18:15 - 18:45 UTC Thu 7 Oct 2021
Sveva Vittoria Scenarelli (PwC) & Adam Prescott (PwC)
Little-discussed in open source, China-based threat actor BlackTech (which PwC tracks as Red Djinn) has a long history: from targeting Taiwan since at least 2010, to expanding its focus to Japan, and, more recently, the United States. Also known as the Phantom of Routers for its router exploitation capabilities, BlackTech has a peculiar characteristic: surprising defenders by changing and updating its toolset all the time, while also staying true to its core skillset. Since 2019, BlackTech has been on a development streak: introducing ELF variants of its main backdoors, minting new Remote Access tools, and – why not – adopting and potentially developing exploits.

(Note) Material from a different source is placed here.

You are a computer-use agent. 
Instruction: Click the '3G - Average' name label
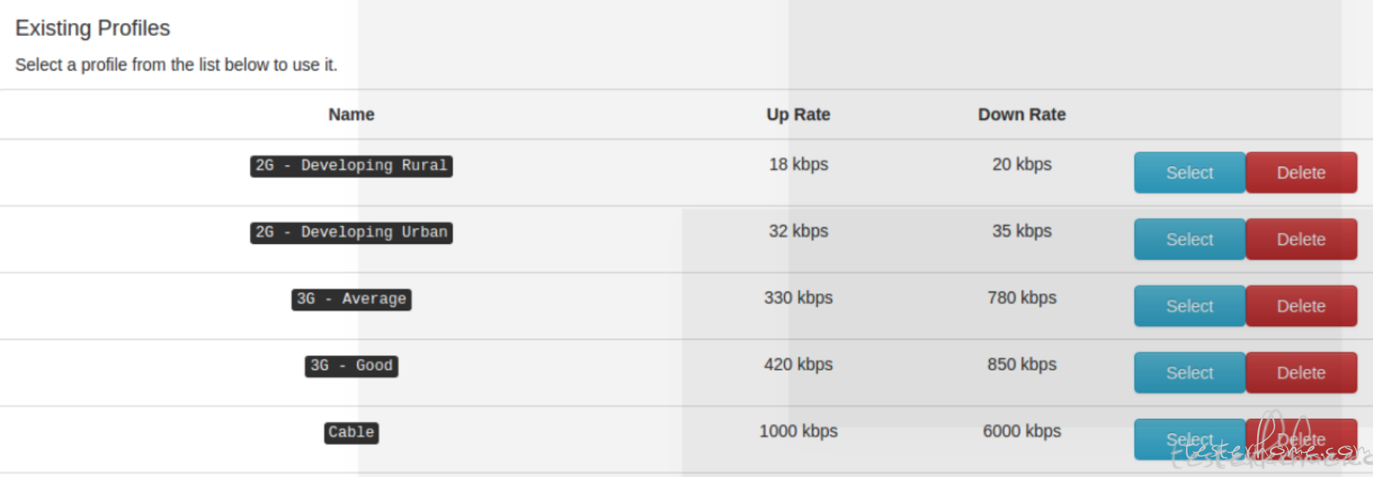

Beyond a full timeline of BlackTech’s operations and how the threat actor has evolved, this presentation will offer a comprehensive view of the threat actor’s tools, techniques and procedures (TTPs), pre-, during, and post-initial intrusion. We will describe a full intrusion chain, from an email sent to a target, to malicious documents, to backdoors and dumping LSASS. And in doing so, we will introduce new malware families that we attribute uniquely to BlackTech, including a downloader that we call Flagpro.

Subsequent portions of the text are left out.